— start ARTICLE —

# Integral-how to solve?

• Oct 25th 2012, 12:13 PM
kaspersky0
Integral-how to solve?
Hi guys,

Can anyone help me solve this integral:

Attachment 25401
• Oct 25th 2012, 08:21 PM
hollywood
Re: Integral-how to solve?
I think you might make some progress by substituting u=ln(x), so du=(dx/x).

- Hollywood
• Oct 26th 2012, 02:47 AM
kaspersky0
Re: Integral-how to solve?
I know for that kind of progress. But what is the next step? Thnx anyway ;)
• Oct 26th 2012, 07:16 AM
hollywood
Re: Integral-how to solve?

— end ARTICLE —

GIVEN EXERCISE A
Copy out the whole forum thread on solving an integral, word for word.
The forum thread and the rows are unrelated material.

— start RAW RECORDS —

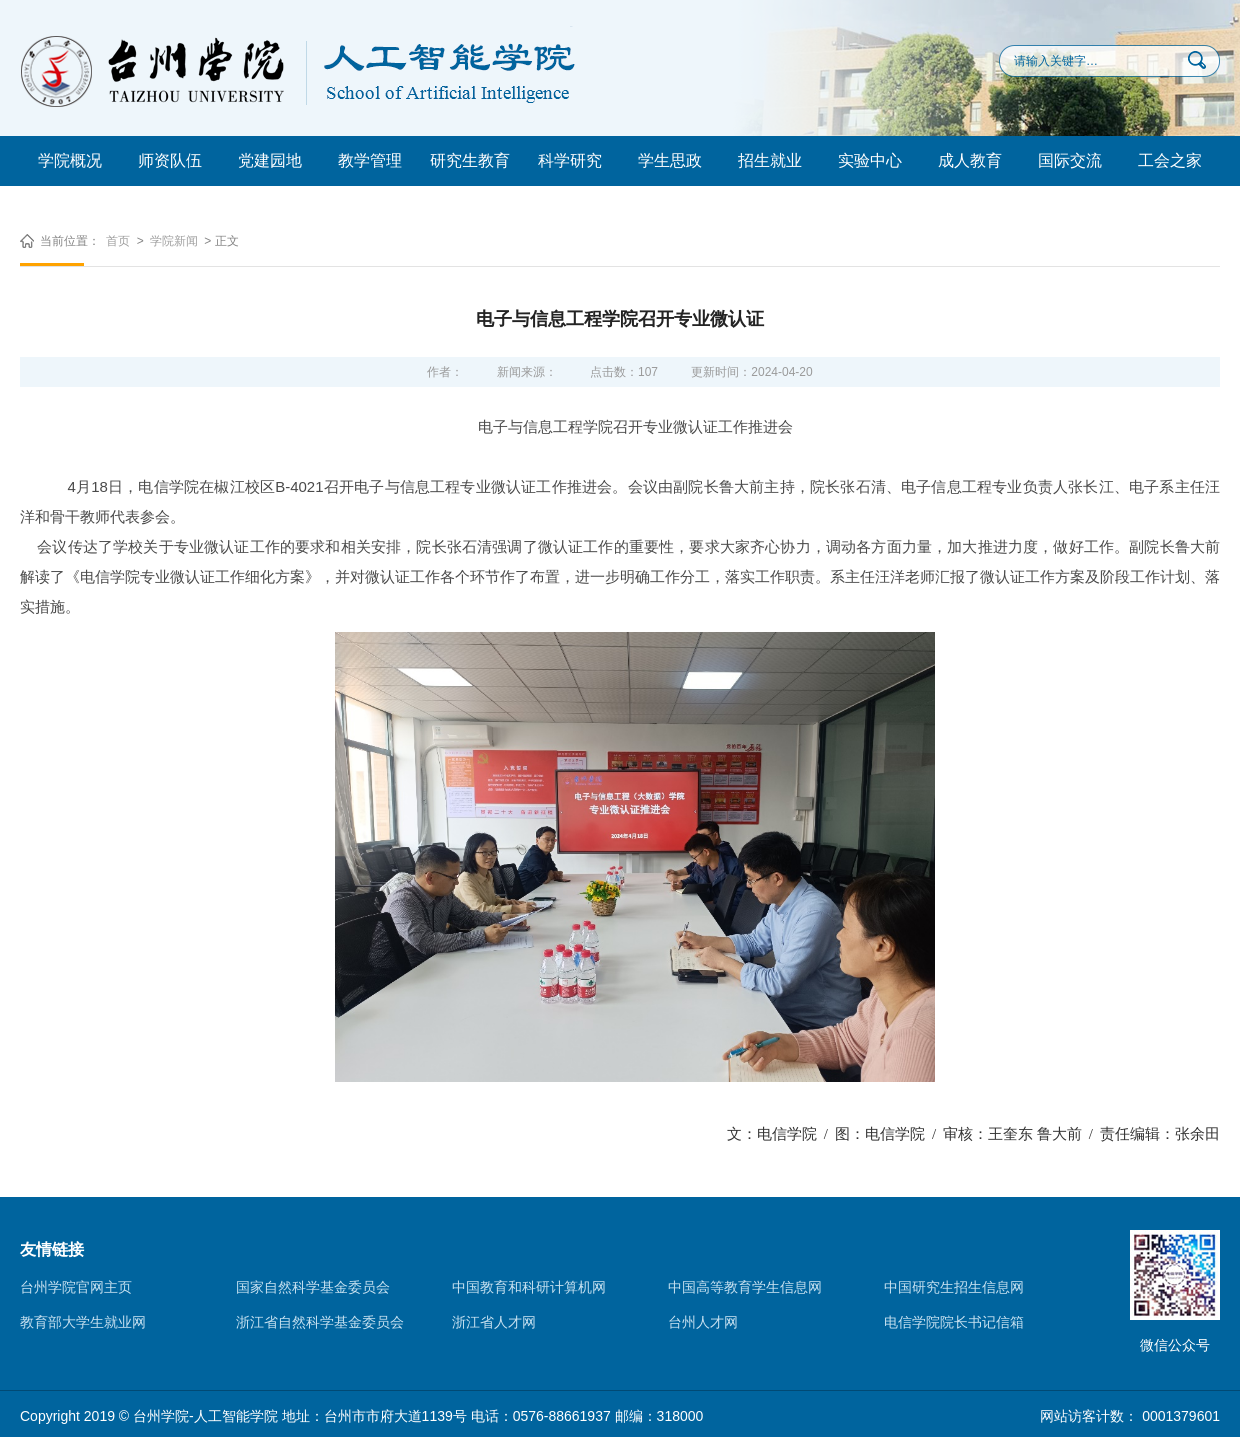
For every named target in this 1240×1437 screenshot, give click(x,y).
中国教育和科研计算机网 (529, 1287)
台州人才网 (703, 1322)
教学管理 (370, 160)
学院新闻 (174, 241)
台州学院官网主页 (76, 1287)
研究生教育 (470, 160)
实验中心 (870, 160)
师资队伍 (170, 160)
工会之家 (1170, 160)
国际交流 (1070, 160)
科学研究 (570, 160)
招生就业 (770, 160)
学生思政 (670, 160)
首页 (118, 241)
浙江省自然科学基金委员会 (320, 1322)
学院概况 (70, 160)
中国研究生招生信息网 (954, 1287)
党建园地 (270, 160)
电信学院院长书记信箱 (954, 1322)
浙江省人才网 (494, 1322)
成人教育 (970, 160)
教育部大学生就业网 (83, 1322)
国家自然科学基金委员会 (313, 1287)
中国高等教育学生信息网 (745, 1287)
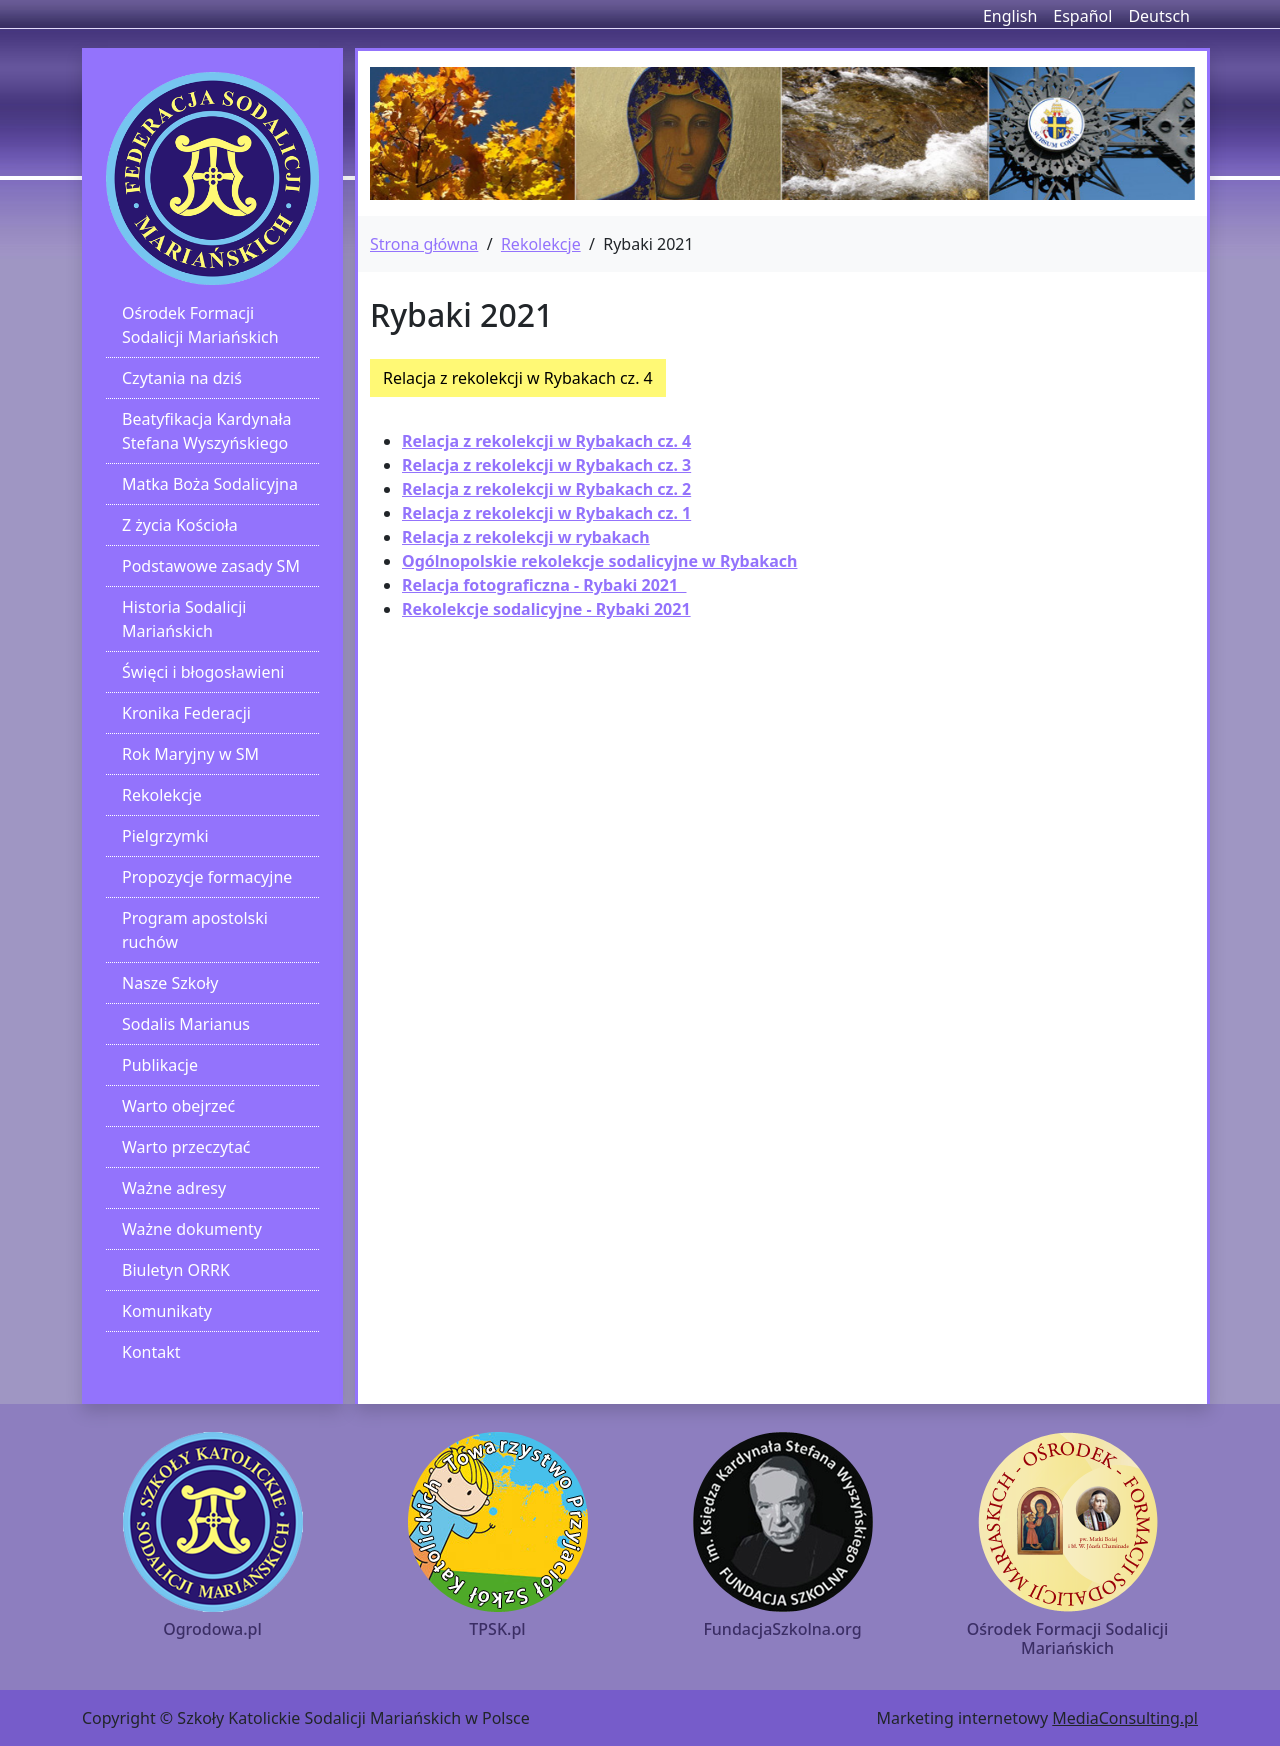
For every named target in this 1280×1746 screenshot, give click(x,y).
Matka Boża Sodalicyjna (210, 484)
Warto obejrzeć (178, 1106)
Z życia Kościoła (180, 525)
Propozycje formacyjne (207, 877)
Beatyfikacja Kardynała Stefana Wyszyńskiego (207, 431)
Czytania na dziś (182, 378)
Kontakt (151, 1352)
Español (1082, 16)
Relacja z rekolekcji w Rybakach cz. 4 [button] (518, 378)
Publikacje (160, 1065)
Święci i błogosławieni (203, 672)
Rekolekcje (162, 795)
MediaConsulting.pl (1125, 1718)
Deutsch (1159, 16)
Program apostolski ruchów (195, 930)
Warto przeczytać (186, 1147)
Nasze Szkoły (170, 983)
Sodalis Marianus (186, 1024)
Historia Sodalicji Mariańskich (184, 619)
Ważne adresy (174, 1188)
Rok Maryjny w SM (190, 754)
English (1010, 16)
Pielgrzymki (165, 836)
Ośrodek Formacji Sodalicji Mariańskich (200, 325)
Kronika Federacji (186, 713)
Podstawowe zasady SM (211, 566)
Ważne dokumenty (192, 1229)
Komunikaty (167, 1311)
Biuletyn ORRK (176, 1270)
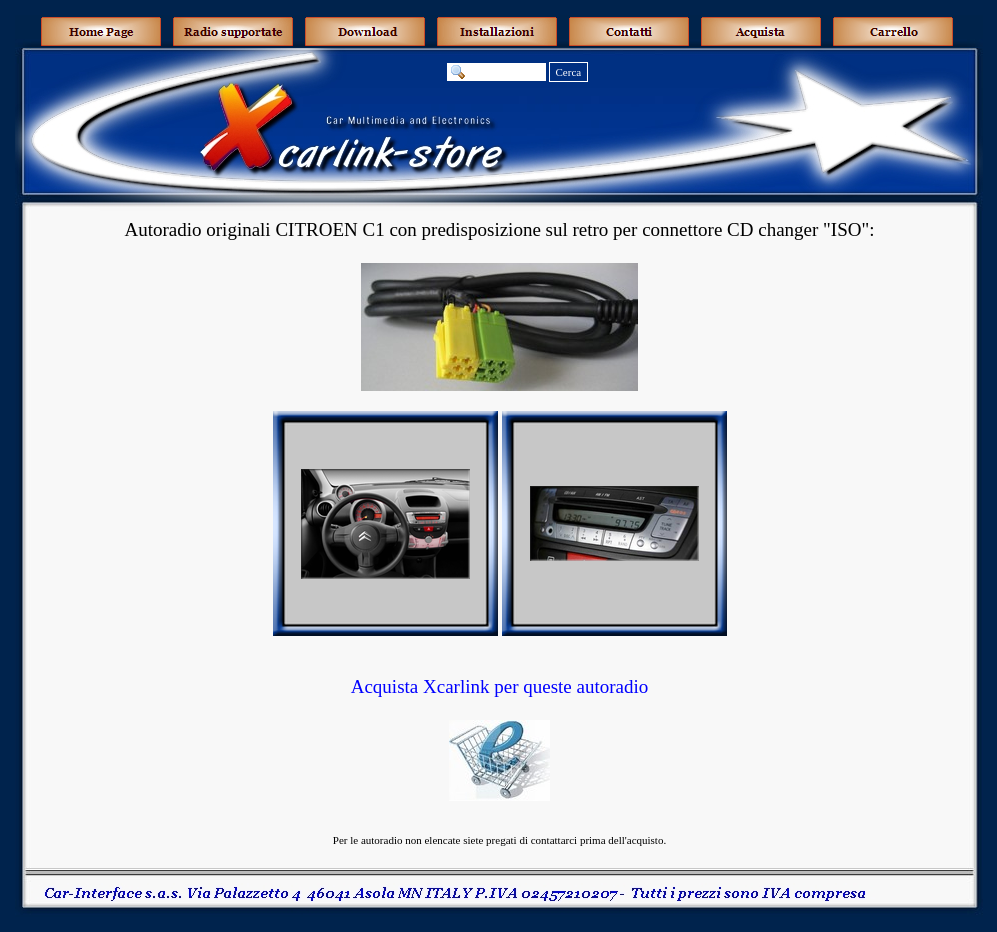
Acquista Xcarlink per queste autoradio (500, 686)
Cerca (569, 72)
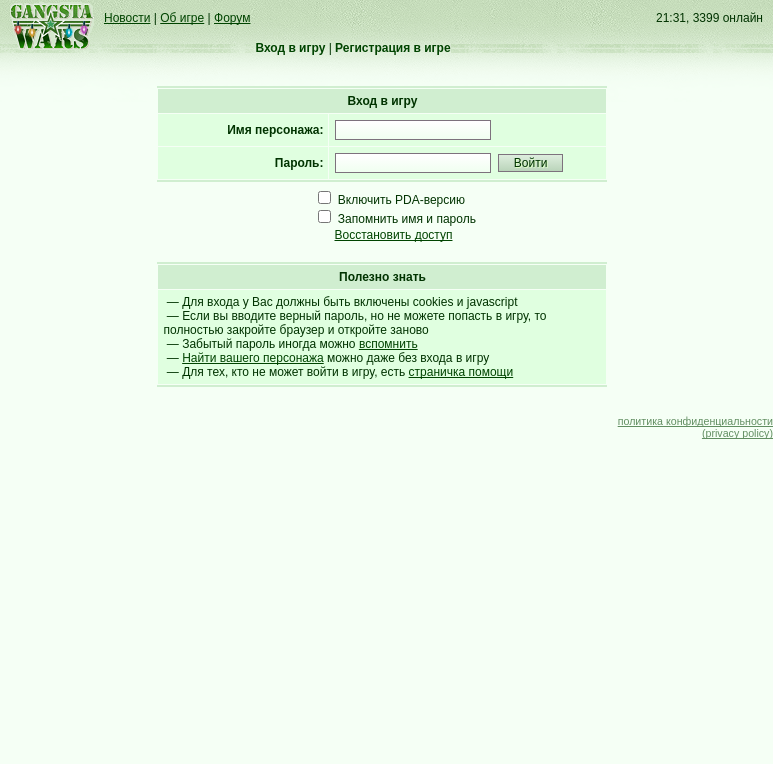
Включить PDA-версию (401, 200)
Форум (232, 18)
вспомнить (388, 344)
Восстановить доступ (394, 235)
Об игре (182, 18)
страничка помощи (461, 372)
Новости (127, 18)
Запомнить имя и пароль (407, 219)
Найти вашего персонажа (253, 358)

— end RAW RECORDS —

GIVEN EXERCISE B
In the rows, from the line with "Kontakt (151, 1352)" through the last row, rename "Komunikaty" to "Ogłoszenia" and give those lines again with nothing else changed. Leave the pictures out.

CORRECT OUTPUT A
# Integral-how to solve?

• Oct 25th 2012, 12:13 PM
kaspersky0
Integral-how to solve?
Hi guys,

Can anyone help me solve this integral:

Attachment 25401
• Oct 25th 2012, 08:21 PM
hollywood
Re: Integral-how to solve?
I think you might make some progress by substituting u=ln(x), so du=(dx/x).

- Hollywood
• Oct 26th 2012, 02:47 AM
kaspersky0
Re: Integral-how to solve?
I know for that kind of progress. But what is the next step? Thnx anyway ;)
• Oct 26th 2012, 07:16 AM
hollywood
Re: Integral-how to solve?

CORRECT OUTPUT B
Kontakt (151, 1352)
Español (1082, 16)
Relacja z rekolekcji w Rybakach cz. 4 [button] (518, 378)
Publikacje (160, 1065)
Święci i błogosławieni (203, 672)
Rekolekcje (162, 795)
MediaConsulting.pl (1125, 1718)
Deutsch (1159, 16)
Program apostolski ruchów (195, 930)
Warto przeczytać (186, 1147)
Nasze Szkoły (170, 983)
Sodalis Marianus (186, 1024)
Historia Sodalicji Mariańskich (184, 619)
Ważne adresy (174, 1188)
Rok Maryjny w SM (190, 754)
English (1010, 16)
Pielgrzymki (165, 836)
Ośrodek Formacji Sodalicji Mariańskich (200, 325)
Kronika Federacji (186, 713)
Podstawowe zasady SM (211, 566)
Ważne dokumenty (192, 1229)
Ogłoszenia (167, 1311)
Biuletyn ORRK (176, 1270)
Acquista Xcarlink per queste autoradio (500, 686)
Cerca (569, 72)
Включить PDA-версию (401, 200)
Форум (232, 18)
вспомнить (388, 344)
Восстановить доступ (394, 235)
Об игре (182, 18)
страничка помощи (461, 372)
Новости (127, 18)
Запомнить имя и пароль (407, 219)
Найти вашего персонажа (253, 358)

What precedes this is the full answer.